Pirates fire manager Derek Shelton, promote bench coach Don Kelly

Pittsburgh Pirates manager Derek Shelton, left, talks with umpire Mike Estabrook between innings of a baseball game against the San Diego Padres in Pittsburgh, Saturday, May 3, 2025. (AP Photo/Gene J. Puskar)
PITTSBURGH (AP) — The Pittsburgh Pirates fired manager Derek Shelton following a rocky opening month to the season that saw Pittsburgh quickly slip into last place in the NL Central.
General manager Ben Cherington made the announcement Thursday. Bench coach Don Kelly will take over for Shelton, who is the first manager fired across Major League Baseball this season.
The decision comes with Pittsburgh riding a seven-game losing streak that saw its record fall to 12-26. Shelton, hired by Cherington in November 2019 as part of a franchise-wide reset by owner Bob Nutting, went 306-440 in five-plus seasons with the Pirates.
“Derek worked incredibly hard and sacrificed a lot over five-plus years,” Cherington said in a statement. “His family became a big part of the Pirates family, and we will miss that. He’s an incredibly smart, curious, and driven baseball leader. I believe he was the right person for the job when he was hired.
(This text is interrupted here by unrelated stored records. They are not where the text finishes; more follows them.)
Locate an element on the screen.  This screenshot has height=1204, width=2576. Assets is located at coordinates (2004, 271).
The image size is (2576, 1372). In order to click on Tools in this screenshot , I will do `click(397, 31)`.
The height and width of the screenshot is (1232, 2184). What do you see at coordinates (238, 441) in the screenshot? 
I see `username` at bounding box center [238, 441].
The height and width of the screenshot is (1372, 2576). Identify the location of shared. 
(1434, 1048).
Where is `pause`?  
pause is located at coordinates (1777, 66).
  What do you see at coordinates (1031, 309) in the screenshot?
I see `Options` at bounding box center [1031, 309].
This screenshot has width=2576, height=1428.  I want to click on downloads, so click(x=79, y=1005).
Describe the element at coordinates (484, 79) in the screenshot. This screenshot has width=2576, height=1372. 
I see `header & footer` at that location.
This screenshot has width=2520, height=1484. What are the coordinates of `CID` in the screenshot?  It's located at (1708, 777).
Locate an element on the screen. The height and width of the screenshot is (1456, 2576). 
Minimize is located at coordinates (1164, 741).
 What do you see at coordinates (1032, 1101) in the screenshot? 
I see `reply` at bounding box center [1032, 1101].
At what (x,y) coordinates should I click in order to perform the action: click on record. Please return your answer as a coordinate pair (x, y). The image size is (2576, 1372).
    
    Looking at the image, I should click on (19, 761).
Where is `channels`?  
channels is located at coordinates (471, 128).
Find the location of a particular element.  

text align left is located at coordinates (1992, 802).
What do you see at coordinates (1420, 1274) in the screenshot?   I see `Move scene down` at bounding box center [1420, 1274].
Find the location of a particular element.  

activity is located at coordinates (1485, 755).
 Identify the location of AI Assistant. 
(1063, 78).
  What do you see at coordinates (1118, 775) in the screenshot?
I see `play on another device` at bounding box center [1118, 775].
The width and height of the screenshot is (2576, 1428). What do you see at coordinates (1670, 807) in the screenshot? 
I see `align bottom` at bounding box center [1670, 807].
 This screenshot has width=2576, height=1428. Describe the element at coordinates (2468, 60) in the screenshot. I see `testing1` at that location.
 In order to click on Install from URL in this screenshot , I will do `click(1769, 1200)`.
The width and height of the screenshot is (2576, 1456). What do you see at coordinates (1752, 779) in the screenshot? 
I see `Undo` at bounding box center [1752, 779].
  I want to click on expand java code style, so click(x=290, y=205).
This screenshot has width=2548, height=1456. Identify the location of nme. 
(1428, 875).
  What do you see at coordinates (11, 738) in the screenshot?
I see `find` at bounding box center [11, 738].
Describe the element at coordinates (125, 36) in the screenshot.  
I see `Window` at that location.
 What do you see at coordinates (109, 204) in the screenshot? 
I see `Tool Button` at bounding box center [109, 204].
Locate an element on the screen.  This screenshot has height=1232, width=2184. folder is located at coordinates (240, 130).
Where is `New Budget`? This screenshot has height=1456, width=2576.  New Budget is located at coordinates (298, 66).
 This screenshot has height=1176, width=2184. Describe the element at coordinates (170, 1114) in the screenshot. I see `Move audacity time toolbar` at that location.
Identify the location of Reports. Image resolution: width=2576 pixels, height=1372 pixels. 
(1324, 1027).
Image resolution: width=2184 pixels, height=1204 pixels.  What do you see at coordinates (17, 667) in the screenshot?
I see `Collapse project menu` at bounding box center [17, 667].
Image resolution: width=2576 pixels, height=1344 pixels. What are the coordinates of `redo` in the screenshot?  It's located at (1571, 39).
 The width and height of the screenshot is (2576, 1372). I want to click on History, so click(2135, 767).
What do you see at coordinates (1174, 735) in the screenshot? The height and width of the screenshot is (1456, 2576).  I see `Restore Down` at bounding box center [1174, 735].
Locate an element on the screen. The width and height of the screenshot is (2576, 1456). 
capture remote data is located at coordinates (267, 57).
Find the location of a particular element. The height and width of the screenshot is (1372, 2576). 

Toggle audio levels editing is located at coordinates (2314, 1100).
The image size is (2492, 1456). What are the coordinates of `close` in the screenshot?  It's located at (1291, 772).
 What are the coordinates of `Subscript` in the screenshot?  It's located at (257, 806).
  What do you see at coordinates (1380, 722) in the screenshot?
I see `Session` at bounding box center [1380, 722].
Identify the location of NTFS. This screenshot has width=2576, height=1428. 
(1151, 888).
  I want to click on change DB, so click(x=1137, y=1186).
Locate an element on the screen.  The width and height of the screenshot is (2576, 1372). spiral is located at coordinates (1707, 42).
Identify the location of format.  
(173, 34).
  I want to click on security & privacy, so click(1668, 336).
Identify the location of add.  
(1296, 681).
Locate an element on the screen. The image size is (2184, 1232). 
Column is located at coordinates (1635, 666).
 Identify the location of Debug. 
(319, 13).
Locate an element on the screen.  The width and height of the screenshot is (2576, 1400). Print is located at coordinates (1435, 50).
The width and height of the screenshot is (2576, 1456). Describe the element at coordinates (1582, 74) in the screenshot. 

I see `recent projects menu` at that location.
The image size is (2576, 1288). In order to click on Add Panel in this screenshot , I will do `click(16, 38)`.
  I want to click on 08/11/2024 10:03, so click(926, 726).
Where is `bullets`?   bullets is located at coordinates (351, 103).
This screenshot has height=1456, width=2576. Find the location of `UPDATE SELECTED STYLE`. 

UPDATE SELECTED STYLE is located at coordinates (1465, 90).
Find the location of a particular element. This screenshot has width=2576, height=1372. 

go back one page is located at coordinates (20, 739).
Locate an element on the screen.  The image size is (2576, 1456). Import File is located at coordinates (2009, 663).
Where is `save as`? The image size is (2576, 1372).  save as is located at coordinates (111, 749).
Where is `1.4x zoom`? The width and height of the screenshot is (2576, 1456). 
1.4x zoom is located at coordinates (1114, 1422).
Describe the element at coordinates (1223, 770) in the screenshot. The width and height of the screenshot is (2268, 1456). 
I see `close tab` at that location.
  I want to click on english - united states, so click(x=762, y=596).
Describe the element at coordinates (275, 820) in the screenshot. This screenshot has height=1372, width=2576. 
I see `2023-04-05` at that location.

I also believe that a change is now necessary. I wish Derek and his family all the best in their next chapter.”
The Pirates began the season hoping to contend behind reigning National League Rookie of the Year Paul Skenes. While the 22-year-old Skenes has been solid and the starting rotation in general has been steady, Pittsburgh’s offense has languished near the bottom of the NL all season.
The Pirates are in the middle of a difficult stretch that began by getting swept by both San Diego and St. Louis. Pittsburgh’s next nine games are against NL powers Atlanta, the New York Mets and Philadelphia.
Nutting called the first quarter of the season “frustrating and painful for all of us.”
Kelly, a Pittsburgh native, spent nine years in the major leagues as a utility player. He has been the Pirates bench coach since 2020.
“Donnie is as respected as any person in our clubhouse and throughout our organization,” Nutting said. “He is a Pirate. He bleeds black and gold. No one is more committed, and no one loves this team or city more than Donnie. He is the right person to manage our team and help get us back on track.”
The Pirates gave Shelton, a former minor league catcher, his first major league managing job in late 2019 after he served as a coach in various capacities in Tampa Bay, Toronto and Minnesota.
Cherington tasked him with setting a new foundation for a club that has been an also-ran for the last three decades, save for a brief three-year stretch from 2013-15 in which they returned to prominence.
The consistently upbeat Shelton oversaw a clubhouse with an incredible amount of churn during his first four seasons as Cherington traded away most of the established major leaguers on the roster (Joe Musgrove, Josh Bell, Jameson Taillon to name a few) to restock the club’s prospect pool.
Pittsburgh won less than 40% of its games in Shelton’s first three seasons before taking a step forward in 2023 when it won 76 games. Skenes’ arrival last May gave the franchise another jolt, and the Pirates were in playoff contention until an August swoon.
Pittsburgh is near the bottom of the majors in runs (29th), OPS (29th), home runs (28th) and average (27th).